SOURCE –
################
Roy Hodgson has enjoyed a successful return to Crystal Palace (Picture: Getty Images)
Anyone wondering why Sam Allardyce is back in the Premier League could take one look at Chelsea’s performance at Arsenal and think; why not?
Seeing Frank Lampard trusted with the keys to a supposedly top-of-the-range team must have blown away any doubts Big Sam had that he could still do a job.
And so a season which began with Steven Gerrard, Lampard and Scott Parker on a touchline near you will end with Sam, Roy Hodgson and Neil Warnock back in management and Harry Redknapp sounding eager to join them.
Gerrard, Lampard, Eddie Howe, Parker and Graham Potter were the new wave of English managers. Boasting the laptops, casual knitwear and white-soled trainers the old guard could only dream of, they were homegrown coaching’s last bulwark against the superstar managers of Europe and their lock on the English game’s biggest jobs.
################
DATA EXTRACT –
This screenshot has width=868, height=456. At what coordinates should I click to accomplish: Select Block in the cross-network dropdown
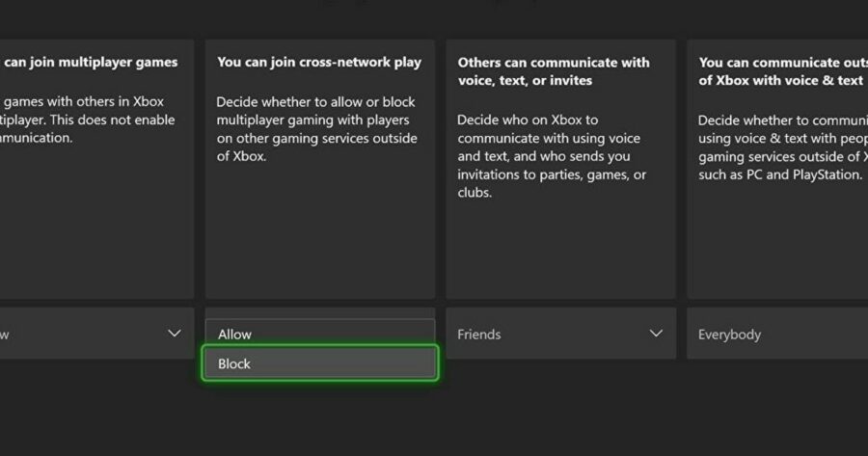[319, 363]
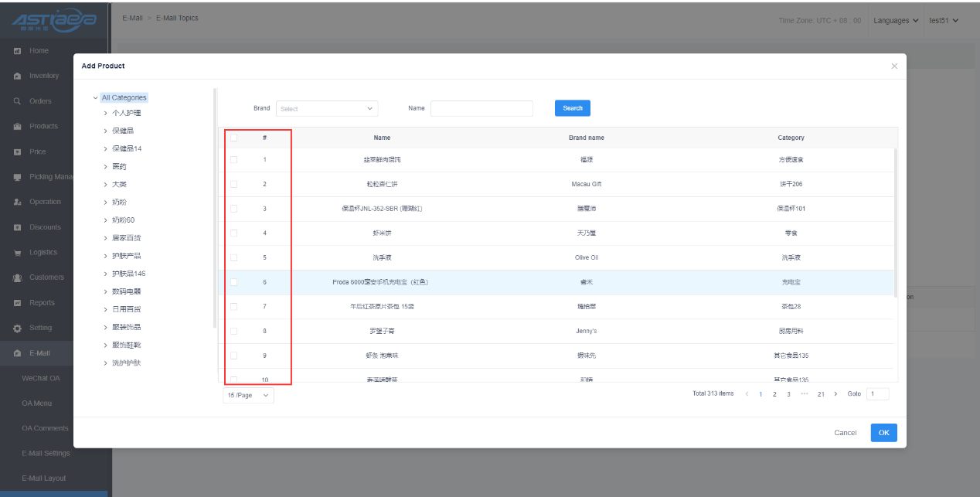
################
TO DO –
A) Name everyone the article on English managers calls "the new wave of English managers."
B) Pick up the article on English managers after its last sentence and continue it.
The listing comes from a separate source unrelated to the article.

RESULTS FOR EACH TASK –
A) Steven Gerrard, Frank Lampard, Eddie Howe, Scott Parker, Graham Potter

B)
That went well. Gary O’Neil, Parker’s low-key successor at Bournemouth, and Newcastle’s Howe are flying the flag for the new breed but elsewhere Gerrard and Potter are back on the sofa, Parker has been sacked twice and Lampard is sailing very close to joining him.
In their absence the English face of management has taken on a more jowly, weather-beaten hue with Hodgson back at Crystal Palace and Allardyce asked to rescue Leeds.
Neil Warnock is not interested in a long-term job (Picture: Getty Images)
‘I had accepted I had retired because that is what everyone has been saying. [But] I have never felt old enough to retire.’ That was Hodgson’s explanation for agreeing to return to Palace in March.
‘The way I feel doesn’t tell me that,’ added the 75-year-old before proving the point by leading a team that had not won in three months to four wins and a draw from six games.
Hodgson, like 68-year-old Allardyce, experienced relegation in his last job at Watford – which suggests the need to wash away a bad taste might be a motivation.
But the Palace boss hinted the short-term nature of such an assignment – he joined Watford on a five-month deal last January – is also a factor.
‘There has always been an opening there for a project such as this one,’ he said. ‘There might be another one that comes up but I don’t actively seek them out.’
Sam Allardyce was relegated with West Brom in his last managerial post (Picture: AP)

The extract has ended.